According to Axente, companies in highly regulated industries are particularly concerned about the risks of unintentionally profiting from copyrighted content in their use of AI tools. However, she sees potential for new business models and partnerships to emerge between rights holders and AI platforms, following the licensing agreements reached by OpenAI over the past year. Associated Press And NewsCorp.
3. Hallucinations
This goes back to the origins of the NOYB case described above. “AI platforms have a natural tendency to produce results that are statistically possible or seem plausible, but are factually inaccurate,” Axente explains.
“This is a challenge because we are looking to AI to perform certain tasks and work with minimal human supervision. But at this stage, we cannot fully trust the results. In some cases, the accuracy is as low as 45%. This is far from good enough. So there is an urgent need to address what is clearly a technical limitation.”
Axente rightly uses an engineering analogy to illustrate the risks organizations could face if they ignore these challenges.
“It’s like taking the engine from a new Ferrari and putting it in the chassis of an old Honda,” she says. “At some point, it’s going to break the car. In the same way, if you use technology that’s not right for your business and the implications of introducing it, that technology is going to take you down.”
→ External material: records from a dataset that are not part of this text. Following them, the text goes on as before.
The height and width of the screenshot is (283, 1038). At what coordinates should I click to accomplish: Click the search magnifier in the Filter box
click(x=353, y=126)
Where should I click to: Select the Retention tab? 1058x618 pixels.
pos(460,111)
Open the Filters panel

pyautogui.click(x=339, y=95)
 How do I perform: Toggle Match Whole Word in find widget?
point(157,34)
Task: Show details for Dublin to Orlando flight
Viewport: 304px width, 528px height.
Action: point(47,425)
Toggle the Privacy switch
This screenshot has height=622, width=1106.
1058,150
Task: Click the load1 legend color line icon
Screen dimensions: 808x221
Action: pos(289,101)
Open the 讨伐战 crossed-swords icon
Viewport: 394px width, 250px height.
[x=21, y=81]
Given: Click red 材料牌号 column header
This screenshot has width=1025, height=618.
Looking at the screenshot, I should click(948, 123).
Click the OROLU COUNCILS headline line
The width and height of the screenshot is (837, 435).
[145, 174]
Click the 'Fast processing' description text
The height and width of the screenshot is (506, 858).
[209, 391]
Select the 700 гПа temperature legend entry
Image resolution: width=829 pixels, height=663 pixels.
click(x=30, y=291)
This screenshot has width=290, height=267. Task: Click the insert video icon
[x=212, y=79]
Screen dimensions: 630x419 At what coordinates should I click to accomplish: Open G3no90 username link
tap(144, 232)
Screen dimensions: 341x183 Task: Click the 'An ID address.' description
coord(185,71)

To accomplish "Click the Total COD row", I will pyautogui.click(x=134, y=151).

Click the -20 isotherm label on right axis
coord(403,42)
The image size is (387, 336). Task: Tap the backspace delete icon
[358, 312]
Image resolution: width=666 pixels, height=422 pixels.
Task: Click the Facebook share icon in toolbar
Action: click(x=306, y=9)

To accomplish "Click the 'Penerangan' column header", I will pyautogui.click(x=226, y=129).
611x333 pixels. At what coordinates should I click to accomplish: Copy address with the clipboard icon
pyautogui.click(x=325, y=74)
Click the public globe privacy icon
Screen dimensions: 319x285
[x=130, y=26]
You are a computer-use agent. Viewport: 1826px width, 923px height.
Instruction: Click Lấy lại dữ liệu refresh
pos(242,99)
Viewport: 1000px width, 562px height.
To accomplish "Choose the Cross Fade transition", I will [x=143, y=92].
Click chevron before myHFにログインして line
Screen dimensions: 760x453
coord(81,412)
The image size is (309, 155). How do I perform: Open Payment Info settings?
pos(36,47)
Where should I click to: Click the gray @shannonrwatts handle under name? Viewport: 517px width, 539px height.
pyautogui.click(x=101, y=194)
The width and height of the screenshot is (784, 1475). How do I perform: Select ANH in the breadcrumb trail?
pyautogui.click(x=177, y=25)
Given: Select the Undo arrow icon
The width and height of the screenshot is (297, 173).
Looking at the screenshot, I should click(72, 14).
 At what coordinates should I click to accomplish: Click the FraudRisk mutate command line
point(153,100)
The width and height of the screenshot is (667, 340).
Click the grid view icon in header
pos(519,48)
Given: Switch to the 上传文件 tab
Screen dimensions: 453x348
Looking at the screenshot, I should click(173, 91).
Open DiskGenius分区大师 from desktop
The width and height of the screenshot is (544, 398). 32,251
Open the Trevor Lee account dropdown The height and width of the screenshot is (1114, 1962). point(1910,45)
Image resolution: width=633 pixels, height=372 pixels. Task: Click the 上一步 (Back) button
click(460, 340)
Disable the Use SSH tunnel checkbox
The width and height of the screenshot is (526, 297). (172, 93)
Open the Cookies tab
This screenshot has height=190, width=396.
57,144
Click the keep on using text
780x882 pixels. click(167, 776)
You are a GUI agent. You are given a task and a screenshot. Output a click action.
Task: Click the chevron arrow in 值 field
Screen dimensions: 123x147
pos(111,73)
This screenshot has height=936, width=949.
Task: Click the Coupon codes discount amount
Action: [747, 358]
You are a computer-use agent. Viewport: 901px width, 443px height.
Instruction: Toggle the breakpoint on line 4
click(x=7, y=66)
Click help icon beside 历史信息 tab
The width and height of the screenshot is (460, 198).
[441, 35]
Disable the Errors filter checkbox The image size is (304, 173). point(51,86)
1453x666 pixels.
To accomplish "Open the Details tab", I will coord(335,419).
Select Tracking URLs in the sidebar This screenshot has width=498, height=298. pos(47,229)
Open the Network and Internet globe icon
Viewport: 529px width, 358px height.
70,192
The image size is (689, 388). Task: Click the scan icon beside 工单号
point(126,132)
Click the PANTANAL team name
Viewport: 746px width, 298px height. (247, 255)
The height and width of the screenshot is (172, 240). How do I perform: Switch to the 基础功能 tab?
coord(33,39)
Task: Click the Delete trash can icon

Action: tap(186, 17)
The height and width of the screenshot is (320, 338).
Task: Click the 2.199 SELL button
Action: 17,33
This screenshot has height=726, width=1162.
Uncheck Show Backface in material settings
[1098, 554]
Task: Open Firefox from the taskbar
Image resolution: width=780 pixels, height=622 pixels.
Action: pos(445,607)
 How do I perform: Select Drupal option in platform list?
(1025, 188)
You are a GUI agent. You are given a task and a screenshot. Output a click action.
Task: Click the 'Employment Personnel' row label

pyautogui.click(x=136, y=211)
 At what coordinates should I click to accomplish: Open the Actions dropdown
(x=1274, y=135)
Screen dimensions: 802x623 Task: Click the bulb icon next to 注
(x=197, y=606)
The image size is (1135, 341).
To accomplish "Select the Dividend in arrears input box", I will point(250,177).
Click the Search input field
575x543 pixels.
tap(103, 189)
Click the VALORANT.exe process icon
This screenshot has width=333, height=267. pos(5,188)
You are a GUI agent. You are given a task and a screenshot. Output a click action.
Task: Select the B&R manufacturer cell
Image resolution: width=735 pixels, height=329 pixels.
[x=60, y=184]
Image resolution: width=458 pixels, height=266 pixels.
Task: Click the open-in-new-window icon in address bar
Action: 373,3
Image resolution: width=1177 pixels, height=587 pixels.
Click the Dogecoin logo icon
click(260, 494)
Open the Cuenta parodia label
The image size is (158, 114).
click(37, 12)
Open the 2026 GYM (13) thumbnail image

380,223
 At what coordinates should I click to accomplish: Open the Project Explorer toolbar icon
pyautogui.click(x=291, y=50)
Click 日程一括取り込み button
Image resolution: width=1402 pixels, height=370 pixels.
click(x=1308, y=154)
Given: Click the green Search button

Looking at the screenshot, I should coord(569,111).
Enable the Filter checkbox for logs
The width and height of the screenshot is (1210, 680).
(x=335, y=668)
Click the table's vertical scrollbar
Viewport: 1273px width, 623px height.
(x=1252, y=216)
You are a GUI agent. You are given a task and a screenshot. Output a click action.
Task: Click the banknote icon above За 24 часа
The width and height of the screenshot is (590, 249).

There is no excuse for leaders to ignore the risks, she points out. “In public opinion surveys around the world, sentiment toward AI is quite negative,” she says. “This shows how often the risks are debated. Even AI pioneers who have become famous often talk about the risks associated with Gen-AI.”
Axente expects the conference panel to be “a little more open to debate and disagreement.” “From what I’ve seen in previous discussions, we’ll have an opportunity to deepen our understanding of this topic,” she says. “It’s important to note that all of the speakers will bring unique perspectives. If you create an echo chamber based on the perspectives of just business leaders, just data scientists, or just professional services, you’re only going to see part of the AI phenomenon.”